Stored items

☆ ☆ ☆ ☆ ☆ ☆ ☆

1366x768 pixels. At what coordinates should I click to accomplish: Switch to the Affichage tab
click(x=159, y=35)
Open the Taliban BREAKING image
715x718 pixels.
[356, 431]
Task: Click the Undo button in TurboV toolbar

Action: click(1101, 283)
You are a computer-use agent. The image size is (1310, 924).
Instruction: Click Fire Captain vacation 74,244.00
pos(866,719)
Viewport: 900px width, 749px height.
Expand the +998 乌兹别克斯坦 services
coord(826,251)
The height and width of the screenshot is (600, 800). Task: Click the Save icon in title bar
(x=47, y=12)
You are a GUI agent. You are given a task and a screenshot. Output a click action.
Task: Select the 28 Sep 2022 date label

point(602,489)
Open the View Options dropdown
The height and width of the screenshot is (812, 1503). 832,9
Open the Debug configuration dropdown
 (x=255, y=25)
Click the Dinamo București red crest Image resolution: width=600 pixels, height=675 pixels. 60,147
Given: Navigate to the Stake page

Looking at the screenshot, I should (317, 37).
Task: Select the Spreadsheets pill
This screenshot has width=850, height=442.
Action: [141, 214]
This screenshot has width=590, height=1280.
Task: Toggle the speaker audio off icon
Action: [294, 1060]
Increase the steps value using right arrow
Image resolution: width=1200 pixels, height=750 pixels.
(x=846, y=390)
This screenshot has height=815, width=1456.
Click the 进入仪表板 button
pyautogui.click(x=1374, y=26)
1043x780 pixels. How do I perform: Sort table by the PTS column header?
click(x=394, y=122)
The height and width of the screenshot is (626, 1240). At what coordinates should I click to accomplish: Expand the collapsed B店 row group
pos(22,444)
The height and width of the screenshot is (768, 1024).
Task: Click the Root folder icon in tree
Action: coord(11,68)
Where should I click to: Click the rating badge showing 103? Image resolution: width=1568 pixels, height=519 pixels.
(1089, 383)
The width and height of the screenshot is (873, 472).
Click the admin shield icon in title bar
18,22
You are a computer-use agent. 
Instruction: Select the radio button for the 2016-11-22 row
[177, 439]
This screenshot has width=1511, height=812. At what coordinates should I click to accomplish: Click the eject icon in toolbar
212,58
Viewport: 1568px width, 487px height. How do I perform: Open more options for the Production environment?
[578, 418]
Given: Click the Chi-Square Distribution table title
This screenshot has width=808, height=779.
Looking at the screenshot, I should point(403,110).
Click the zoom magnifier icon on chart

☆ ☆ ☆ ☆ ☆ ☆ ☆

- [Required action]
Only the line that contains "Click the admin shield icon in title bar" and the lines after it, through the end of the data above, are to be repeated exactly.

- [Exercise output]
Click the admin shield icon in title bar
18,22
You are a computer-use agent. 
Instruction: Select the radio button for the 2016-11-22 row
[177, 439]
This screenshot has width=1511, height=812. At what coordinates should I click to accomplish: Click the eject icon in toolbar
212,58
Viewport: 1568px width, 487px height. How do I perform: Open more options for the Production environment?
[578, 418]
Given: Click the Chi-Square Distribution table title
This screenshot has width=808, height=779.
Looking at the screenshot, I should point(403,110).
Click the zoom magnifier icon on chart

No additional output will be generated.